## Tugas Anda
(1) Tuliskan ulang tanpa perubahan bagian kutipan tentang PHK di industri tekstil di antara "Ancaman banjir produk" dan "harga masyarakat kita.", termasuk kedua batas tersebut.
(2) Terjemahkan kalimat dari kutipan tentang PHK di industri tekstil ini ke dalam bahasa Inggris: "Penyebab dari gelombang PHK merupakan imbas dari gempuran tekstil impor karena terlalu mudahnya barang impor masuk baik legal maupun ilegal."

## Kutipan Sumber

++++++++++++++++++++

Suara.com - Belum lama ini gencar pemberitaan seputar jumlah pekerja yang terkena pemutusan hubungan kerja (PHK) di industri TPT (tekstil dan produk tekstil).
Sejak awal 2024, sebanyak 6 perusahaan tekstil di Jawa Tengah melakukan PHK. Total sebanyak 13.800 pekerja yang terdampak dan jumlah ini diyakini bisa lebih tinggi karena ada pekerja yang tidak melapor saat terkena PHK.
Penyebab dari gelombang PHK merupakan imbas dari gempuran tekstil impor karena terlalu mudahnya barang impor masuk baik legal maupun ilegal.
Ancaman banjir produk impor yang berujung gelombang PHK di industri TPT ini juga dikhawatirkan dapat terjadi di sektor industri manufaktur lainnya yang menyerap banyak tenaga kerja atau padat karya.
Baca Juga: Pemerintah Sibuk Klarifikasi Soal Banyaknya PHK di Pabrik Tekstil
Direktur Ekonomi Digital Center of Economic and Law Studies (Celios) Nailul Huda, mengatakan, terkait dengan PHK di Industri TPT, dari sisi supply impor dari China berpengaruh terhadap permintaan produk TPT dalam negeri. Produk TPT kita kalah bersaing, terutama dari sisi harga. Produk China itu bisa masuk ke dalam range harga masyarakat kita.
“Belum lagi ditambah produk dari Thailand yang sudah mulai masuk ke pasar-pasar tradisional. Jadi ini sangat bisa mengulang sejarah runtuhnya batik Indonesia di tahun 1990-an gegara batik print dari China. Produk TPT kita bisa terkapar karena produk impor ini,” ujar Nailul Huda.

++++++++++++++++++++

## Item yang Ditampilkan

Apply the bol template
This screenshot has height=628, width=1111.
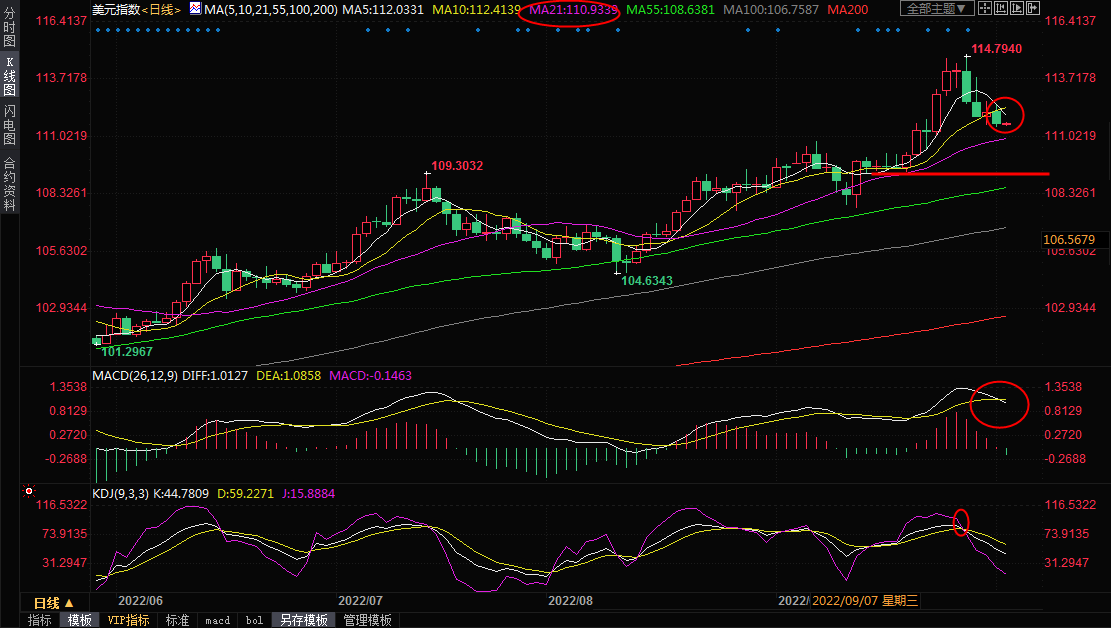tap(254, 620)
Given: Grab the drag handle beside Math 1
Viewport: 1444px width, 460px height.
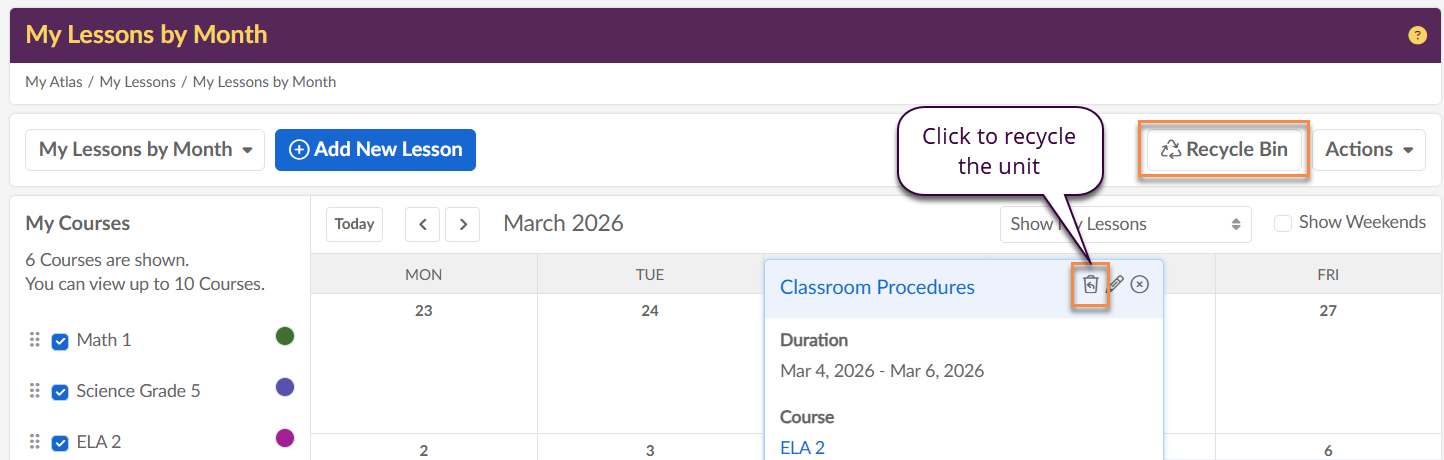Looking at the screenshot, I should point(35,340).
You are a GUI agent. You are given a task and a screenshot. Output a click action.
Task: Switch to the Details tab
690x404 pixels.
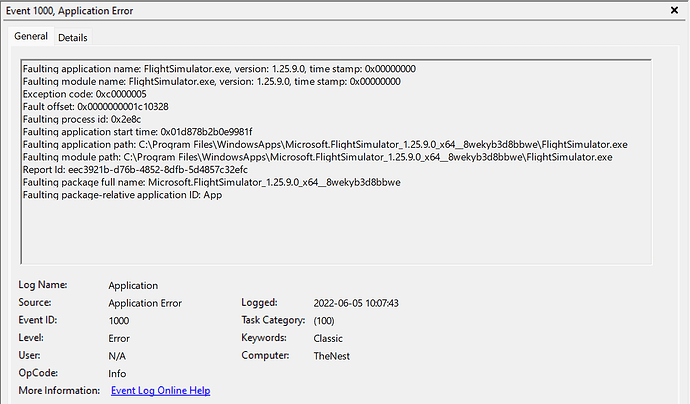point(73,37)
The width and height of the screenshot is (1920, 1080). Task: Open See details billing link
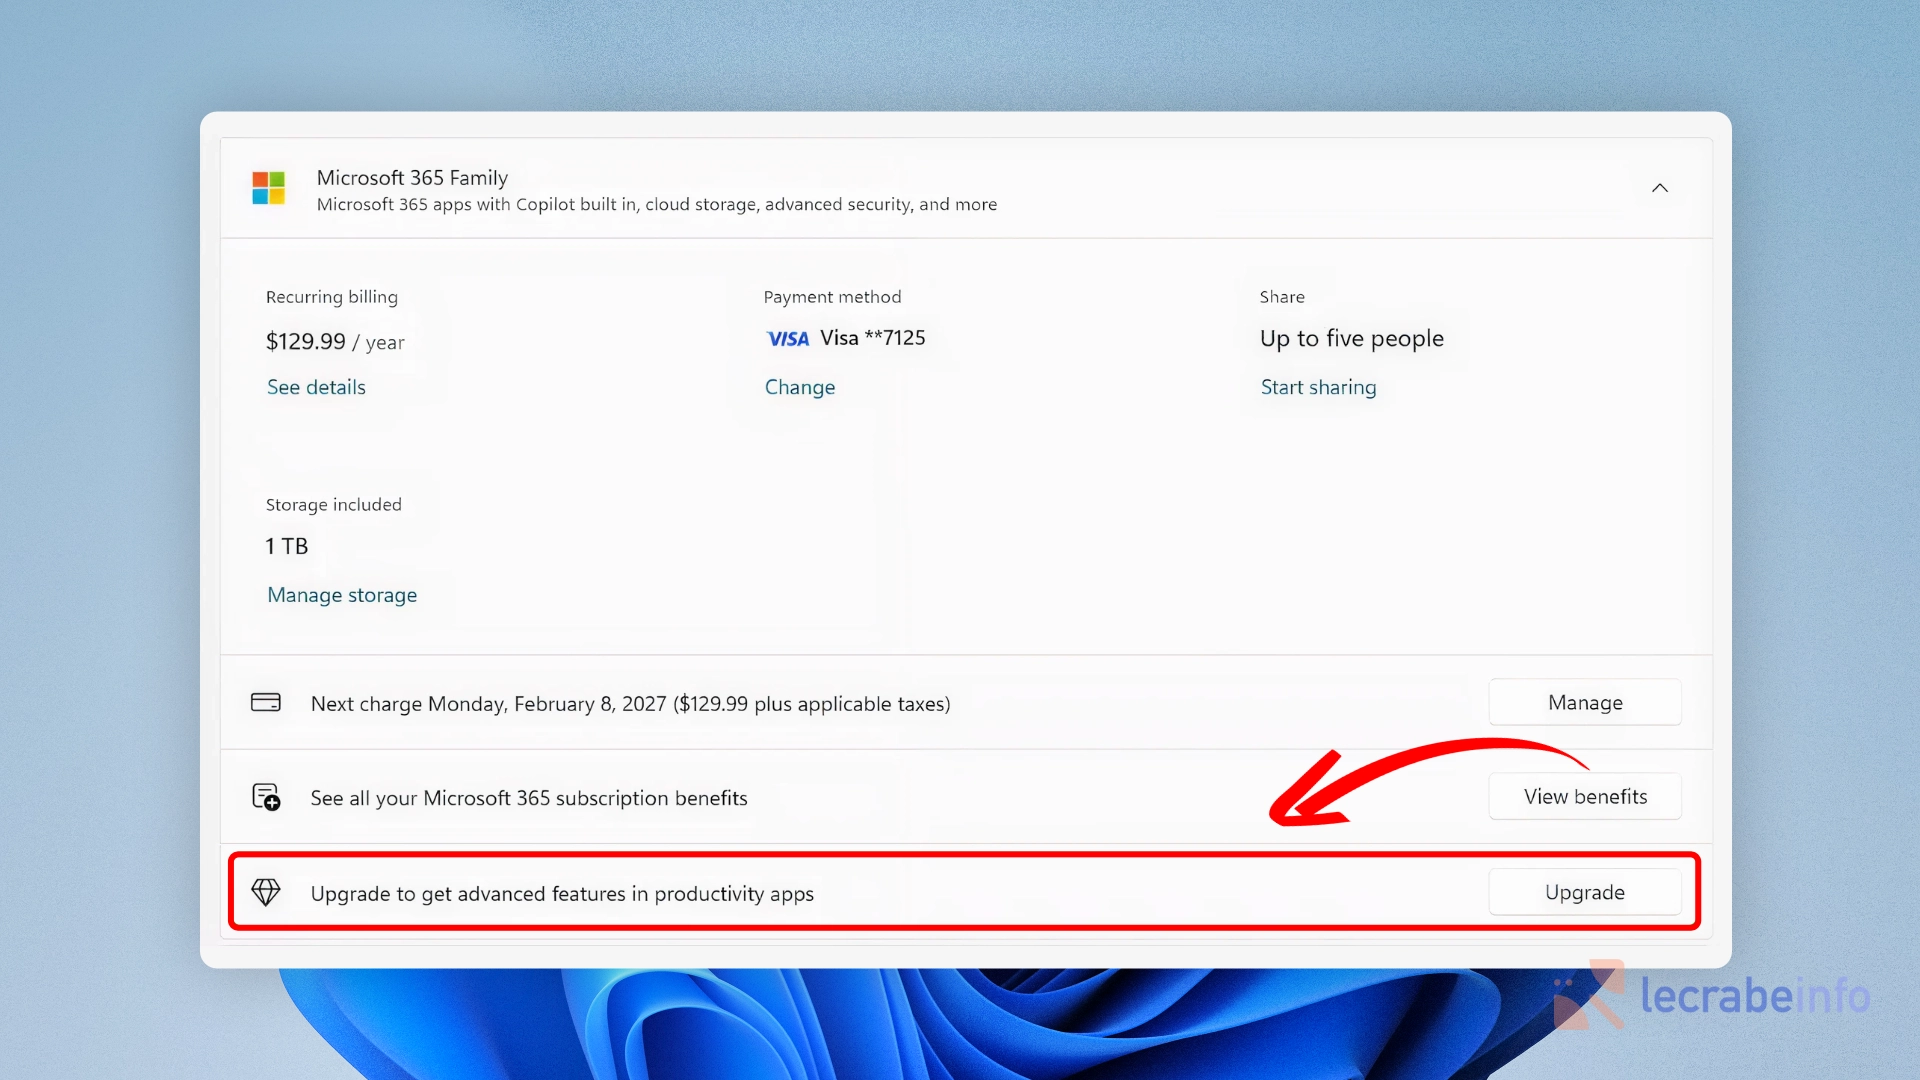316,387
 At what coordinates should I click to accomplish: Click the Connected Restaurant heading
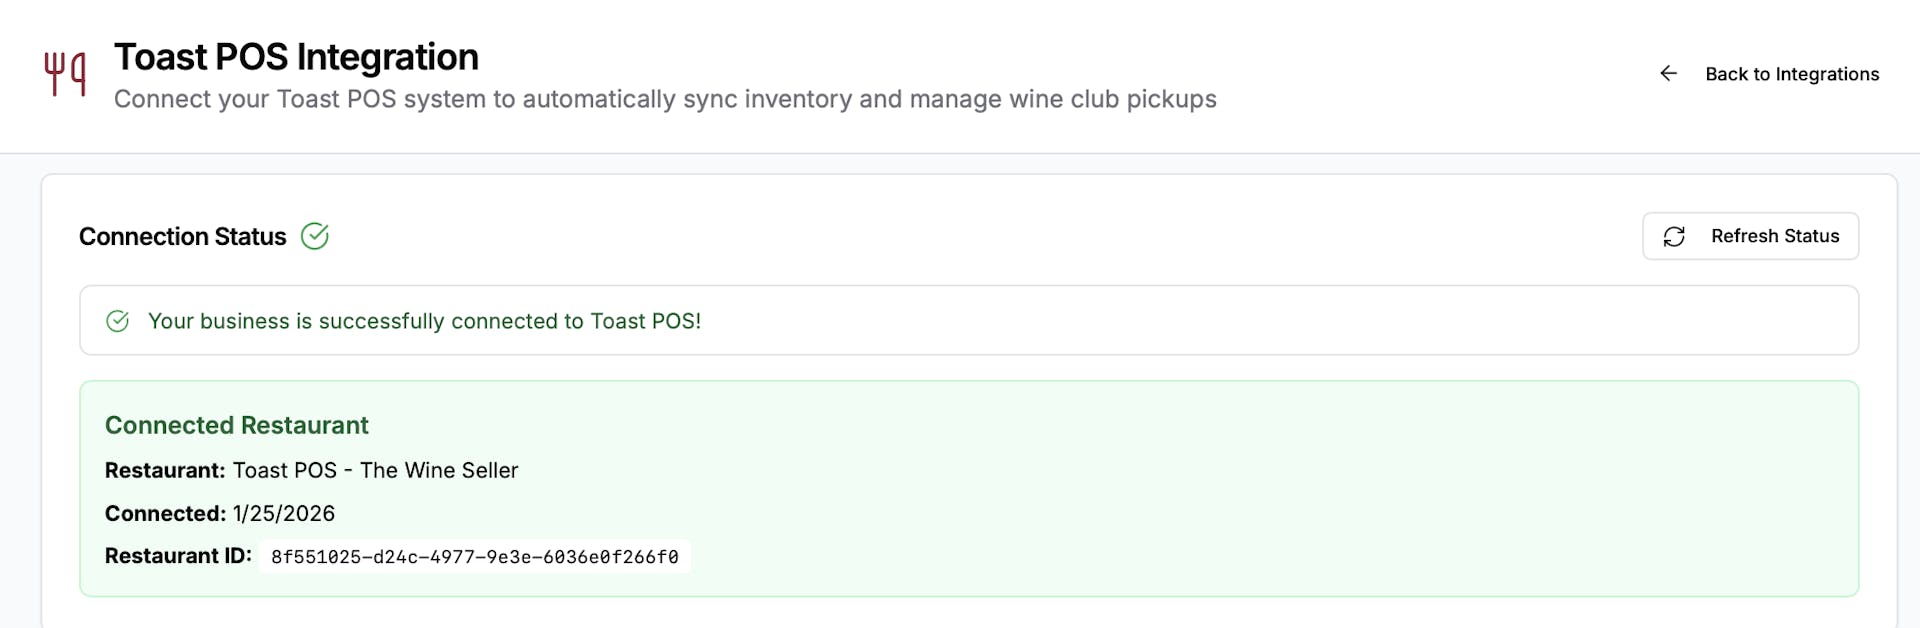tap(237, 425)
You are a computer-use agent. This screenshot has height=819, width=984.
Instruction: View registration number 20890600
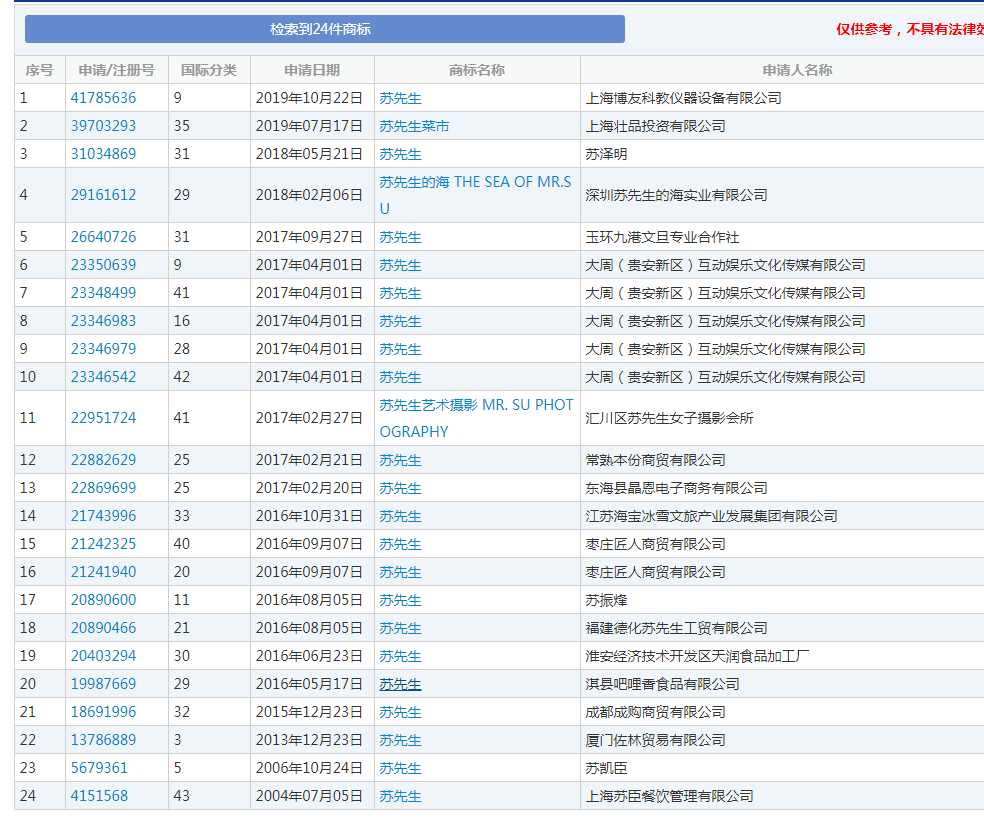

++++++++++++++++++++

## Kumpulan Jawaban
(1)
Ancaman banjir produk impor yang berujung gelombang PHK di industri TPT ini juga dikhawatirkan dapat terjadi di sektor industri manufaktur lainnya yang menyerap banyak tenaga kerja atau padat karya.
Baca Juga: Pemerintah Sibuk Klarifikasi Soal Banyaknya PHK di Pabrik Tekstil
Direktur Ekonomi Digital Center of Economic and Law Studies (Celios) Nailul Huda, mengatakan, terkait dengan PHK di Industri TPT, dari sisi supply impor dari China berpengaruh terhadap permintaan produk TPT dalam negeri. Produk TPT kita kalah bersaing, terutama dari sisi harga. Produk China itu bisa masuk ke dalam range harga masyarakat kita.

(2) The wave of layoffs is a consequence of the onslaught of imported textiles, because imported goods enter far too easily, both legally and illegally.